#### Work to complete
Transcribe every record that appears below, exactly and in full.

#### Recorded data
■ ■ ■ ■ ■ ■ ■
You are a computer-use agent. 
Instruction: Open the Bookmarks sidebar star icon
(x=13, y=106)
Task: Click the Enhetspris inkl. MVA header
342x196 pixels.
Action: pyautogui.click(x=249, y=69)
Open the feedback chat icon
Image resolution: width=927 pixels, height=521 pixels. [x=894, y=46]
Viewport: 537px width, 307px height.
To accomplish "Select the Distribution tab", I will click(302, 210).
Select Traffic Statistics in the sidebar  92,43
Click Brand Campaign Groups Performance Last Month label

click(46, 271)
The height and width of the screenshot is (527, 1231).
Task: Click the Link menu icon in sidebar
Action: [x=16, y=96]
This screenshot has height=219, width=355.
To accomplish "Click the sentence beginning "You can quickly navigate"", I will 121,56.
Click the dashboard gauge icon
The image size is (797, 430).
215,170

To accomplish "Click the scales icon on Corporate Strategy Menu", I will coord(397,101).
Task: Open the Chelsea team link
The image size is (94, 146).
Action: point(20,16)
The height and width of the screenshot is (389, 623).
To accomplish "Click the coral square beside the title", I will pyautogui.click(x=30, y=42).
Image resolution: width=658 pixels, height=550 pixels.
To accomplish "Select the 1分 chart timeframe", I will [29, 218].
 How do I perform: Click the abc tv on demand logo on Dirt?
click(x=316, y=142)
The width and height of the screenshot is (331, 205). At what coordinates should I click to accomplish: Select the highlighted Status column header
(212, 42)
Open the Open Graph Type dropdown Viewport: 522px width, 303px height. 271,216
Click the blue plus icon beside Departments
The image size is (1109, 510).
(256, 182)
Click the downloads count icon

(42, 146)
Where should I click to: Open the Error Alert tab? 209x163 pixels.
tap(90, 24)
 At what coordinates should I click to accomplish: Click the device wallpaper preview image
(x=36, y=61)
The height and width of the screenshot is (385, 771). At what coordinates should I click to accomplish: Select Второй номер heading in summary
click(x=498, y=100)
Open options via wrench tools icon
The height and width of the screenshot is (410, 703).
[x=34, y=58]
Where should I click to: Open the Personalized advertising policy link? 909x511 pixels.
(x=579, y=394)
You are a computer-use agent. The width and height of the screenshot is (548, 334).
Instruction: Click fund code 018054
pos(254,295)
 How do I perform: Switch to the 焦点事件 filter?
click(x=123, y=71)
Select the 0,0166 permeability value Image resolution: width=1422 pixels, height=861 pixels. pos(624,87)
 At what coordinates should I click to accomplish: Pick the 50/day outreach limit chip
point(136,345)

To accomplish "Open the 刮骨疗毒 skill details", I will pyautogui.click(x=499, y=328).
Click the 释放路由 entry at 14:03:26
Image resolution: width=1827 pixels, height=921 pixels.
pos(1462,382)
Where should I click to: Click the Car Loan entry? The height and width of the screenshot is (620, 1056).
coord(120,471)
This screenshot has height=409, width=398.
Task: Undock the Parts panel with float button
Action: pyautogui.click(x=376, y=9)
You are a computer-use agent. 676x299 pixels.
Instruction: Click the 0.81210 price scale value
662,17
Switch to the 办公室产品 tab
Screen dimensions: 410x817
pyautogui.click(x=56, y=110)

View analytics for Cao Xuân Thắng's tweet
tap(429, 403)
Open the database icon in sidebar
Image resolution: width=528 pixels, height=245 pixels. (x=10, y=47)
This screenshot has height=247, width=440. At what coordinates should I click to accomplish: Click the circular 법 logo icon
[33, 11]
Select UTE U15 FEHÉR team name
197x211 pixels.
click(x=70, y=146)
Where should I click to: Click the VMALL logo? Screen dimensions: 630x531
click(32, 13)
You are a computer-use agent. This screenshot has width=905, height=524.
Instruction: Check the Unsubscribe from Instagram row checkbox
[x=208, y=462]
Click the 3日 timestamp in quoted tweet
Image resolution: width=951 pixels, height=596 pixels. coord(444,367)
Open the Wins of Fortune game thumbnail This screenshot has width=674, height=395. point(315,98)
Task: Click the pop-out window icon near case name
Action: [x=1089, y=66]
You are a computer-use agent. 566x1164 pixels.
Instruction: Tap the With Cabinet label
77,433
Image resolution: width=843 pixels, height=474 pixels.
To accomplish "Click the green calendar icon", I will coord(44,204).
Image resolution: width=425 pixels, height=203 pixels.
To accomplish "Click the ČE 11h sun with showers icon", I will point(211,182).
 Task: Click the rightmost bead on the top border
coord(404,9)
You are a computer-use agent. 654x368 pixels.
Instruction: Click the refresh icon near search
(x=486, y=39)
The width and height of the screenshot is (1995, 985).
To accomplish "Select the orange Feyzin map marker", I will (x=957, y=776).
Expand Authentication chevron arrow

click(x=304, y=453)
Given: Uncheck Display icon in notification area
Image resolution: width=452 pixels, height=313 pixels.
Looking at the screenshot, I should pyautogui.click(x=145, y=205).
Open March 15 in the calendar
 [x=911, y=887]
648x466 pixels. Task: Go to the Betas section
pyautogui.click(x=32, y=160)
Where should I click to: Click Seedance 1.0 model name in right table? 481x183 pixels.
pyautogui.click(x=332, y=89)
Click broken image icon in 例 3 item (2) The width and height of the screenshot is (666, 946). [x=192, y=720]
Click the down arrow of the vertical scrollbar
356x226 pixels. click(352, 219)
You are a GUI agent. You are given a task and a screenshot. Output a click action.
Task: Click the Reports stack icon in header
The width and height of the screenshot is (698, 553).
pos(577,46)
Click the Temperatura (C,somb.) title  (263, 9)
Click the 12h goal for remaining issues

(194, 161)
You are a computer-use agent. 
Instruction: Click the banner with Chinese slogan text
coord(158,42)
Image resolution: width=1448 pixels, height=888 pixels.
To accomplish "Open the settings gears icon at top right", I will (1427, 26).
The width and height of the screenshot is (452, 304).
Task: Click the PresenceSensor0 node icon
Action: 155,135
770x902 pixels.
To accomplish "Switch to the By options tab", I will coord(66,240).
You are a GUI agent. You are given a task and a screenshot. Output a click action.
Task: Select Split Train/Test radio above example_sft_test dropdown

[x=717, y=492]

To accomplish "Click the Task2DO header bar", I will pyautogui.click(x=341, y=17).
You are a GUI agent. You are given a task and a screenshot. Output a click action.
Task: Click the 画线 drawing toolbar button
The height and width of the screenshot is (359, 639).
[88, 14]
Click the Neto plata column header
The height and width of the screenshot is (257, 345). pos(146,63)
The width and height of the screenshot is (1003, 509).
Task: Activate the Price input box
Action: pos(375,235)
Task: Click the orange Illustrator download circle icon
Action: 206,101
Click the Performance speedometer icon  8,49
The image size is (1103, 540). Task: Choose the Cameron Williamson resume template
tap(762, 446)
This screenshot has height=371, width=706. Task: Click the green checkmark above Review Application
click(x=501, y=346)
■ ■ ■ ■ ■ ■ ■
#### Answer to this exercise
You are a computer-use agent. 
Instruction: Open the Bookmarks sidebar star icon
(x=13, y=106)
Task: Click the Enhetspris inkl. MVA header
342x196 pixels.
Action: pyautogui.click(x=249, y=69)
Open the feedback chat icon
Image resolution: width=927 pixels, height=521 pixels. [x=894, y=46]
Viewport: 537px width, 307px height.
To accomplish "Select the Distribution tab", I will click(302, 210).
Select Traffic Statistics in the sidebar  92,43
Click Brand Campaign Groups Performance Last Month label

click(46, 271)
The height and width of the screenshot is (527, 1231).
Task: Click the Link menu icon in sidebar
Action: [x=16, y=96]
This screenshot has height=219, width=355.
To accomplish "Click the sentence beginning "You can quickly navigate"", I will 121,56.
Click the dashboard gauge icon
The image size is (797, 430).
215,170

To accomplish "Click the scales icon on Corporate Strategy Menu", I will coord(397,101).
Task: Open the Chelsea team link
The image size is (94, 146).
Action: point(20,16)
The height and width of the screenshot is (389, 623).
To accomplish "Click the coral square beside the title", I will pyautogui.click(x=30, y=42).
Image resolution: width=658 pixels, height=550 pixels.
To accomplish "Select the 1分 chart timeframe", I will [29, 218].
 How do I perform: Click the abc tv on demand logo on Dirt?
click(x=316, y=142)
The width and height of the screenshot is (331, 205). At what coordinates should I click to accomplish: Select the highlighted Status column header
(212, 42)
Open the Open Graph Type dropdown Viewport: 522px width, 303px height. 271,216
Click the blue plus icon beside Departments
The image size is (1109, 510).
(256, 182)
Click the downloads count icon

(42, 146)
Where should I click to: Open the Error Alert tab? 209x163 pixels.
tap(90, 24)
 At what coordinates should I click to accomplish: Click the device wallpaper preview image
(x=36, y=61)
The height and width of the screenshot is (385, 771). At what coordinates should I click to accomplish: Select Второй номер heading in summary
click(x=498, y=100)
Open options via wrench tools icon
The height and width of the screenshot is (410, 703).
[x=34, y=58]
Where should I click to: Open the Personalized advertising policy link? 909x511 pixels.
(x=579, y=394)
You are a computer-use agent. The width and height of the screenshot is (548, 334).
Instruction: Click fund code 018054
pos(254,295)
 How do I perform: Switch to the 焦点事件 filter?
click(x=123, y=71)
Select the 0,0166 permeability value Image resolution: width=1422 pixels, height=861 pixels. pos(624,87)
 At what coordinates should I click to accomplish: Pick the 50/day outreach limit chip
point(136,345)

To accomplish "Open the 刮骨疗毒 skill details", I will pyautogui.click(x=499, y=328).
Click the 释放路由 entry at 14:03:26
Image resolution: width=1827 pixels, height=921 pixels.
pos(1462,382)
Where should I click to: Click the Car Loan entry? The height and width of the screenshot is (620, 1056).
coord(120,471)
This screenshot has height=409, width=398.
Task: Undock the Parts panel with float button
Action: pyautogui.click(x=376, y=9)
You are a computer-use agent. 676x299 pixels.
Instruction: Click the 0.81210 price scale value
662,17
Switch to the 办公室产品 tab
Screen dimensions: 410x817
pyautogui.click(x=56, y=110)

View analytics for Cao Xuân Thắng's tweet
tap(429, 403)
Open the database icon in sidebar
Image resolution: width=528 pixels, height=245 pixels. (x=10, y=47)
This screenshot has height=247, width=440. At what coordinates should I click to accomplish: Click the circular 법 logo icon
[33, 11]
Select UTE U15 FEHÉR team name
197x211 pixels.
click(x=70, y=146)
Where should I click to: Click the VMALL logo? Screen dimensions: 630x531
click(32, 13)
You are a computer-use agent. This screenshot has width=905, height=524.
Instruction: Check the Unsubscribe from Instagram row checkbox
[x=208, y=462]
Click the 3日 timestamp in quoted tweet
Image resolution: width=951 pixels, height=596 pixels. coord(444,367)
Open the Wins of Fortune game thumbnail This screenshot has width=674, height=395. point(315,98)
Task: Click the pop-out window icon near case name
Action: [x=1089, y=66]
You are a computer-use agent. 566x1164 pixels.
Instruction: Tap the With Cabinet label
77,433
Image resolution: width=843 pixels, height=474 pixels.
To accomplish "Click the green calendar icon", I will coord(44,204).
Image resolution: width=425 pixels, height=203 pixels.
To accomplish "Click the ČE 11h sun with showers icon", I will point(211,182).
 Task: Click the rightmost bead on the top border
coord(404,9)
You are a computer-use agent. 654x368 pixels.
Instruction: Click the refresh icon near search
(x=486, y=39)
The width and height of the screenshot is (1995, 985).
To accomplish "Select the orange Feyzin map marker", I will (x=957, y=776).
Expand Authentication chevron arrow

click(x=304, y=453)
Given: Uncheck Display icon in notification area
Image resolution: width=452 pixels, height=313 pixels.
Looking at the screenshot, I should pyautogui.click(x=145, y=205).
Open March 15 in the calendar
 [x=911, y=887]
648x466 pixels. Task: Go to the Betas section
pyautogui.click(x=32, y=160)
Where should I click to: Click Seedance 1.0 model name in right table? 481x183 pixels.
pyautogui.click(x=332, y=89)
Click broken image icon in 例 3 item (2) The width and height of the screenshot is (666, 946). [x=192, y=720]
Click the down arrow of the vertical scrollbar
356x226 pixels. click(352, 219)
You are a GUI agent. You are given a task and a screenshot. Output a click action.
Task: Click the Reports stack icon in header
The width and height of the screenshot is (698, 553).
pos(577,46)
Click the Temperatura (C,somb.) title  (263, 9)
Click the 12h goal for remaining issues

(194, 161)
You are a computer-use agent. 
Instruction: Click the banner with Chinese slogan text
coord(158,42)
Image resolution: width=1448 pixels, height=888 pixels.
To accomplish "Open the settings gears icon at top right", I will (1427, 26).
The width and height of the screenshot is (452, 304).
Task: Click the PresenceSensor0 node icon
Action: 155,135
770x902 pixels.
To accomplish "Switch to the By options tab", I will coord(66,240).
You are a GUI agent. You are given a task and a screenshot. Output a click action.
Task: Select Split Train/Test radio above example_sft_test dropdown

[x=717, y=492]

To accomplish "Click the Task2DO header bar", I will pyautogui.click(x=341, y=17).
You are a GUI agent. You are given a task and a screenshot. Output a click action.
Task: Click the 画线 drawing toolbar button
The height and width of the screenshot is (359, 639).
[88, 14]
Click the Neto plata column header
The height and width of the screenshot is (257, 345). pos(146,63)
The width and height of the screenshot is (1003, 509).
Task: Activate the Price input box
Action: pos(375,235)
Task: Click the orange Illustrator download circle icon
Action: 206,101
Click the Performance speedometer icon  8,49
The image size is (1103, 540). Task: Choose the Cameron Williamson resume template
tap(762, 446)
This screenshot has height=371, width=706. Task: Click the green checkmark above Review Application
click(x=501, y=346)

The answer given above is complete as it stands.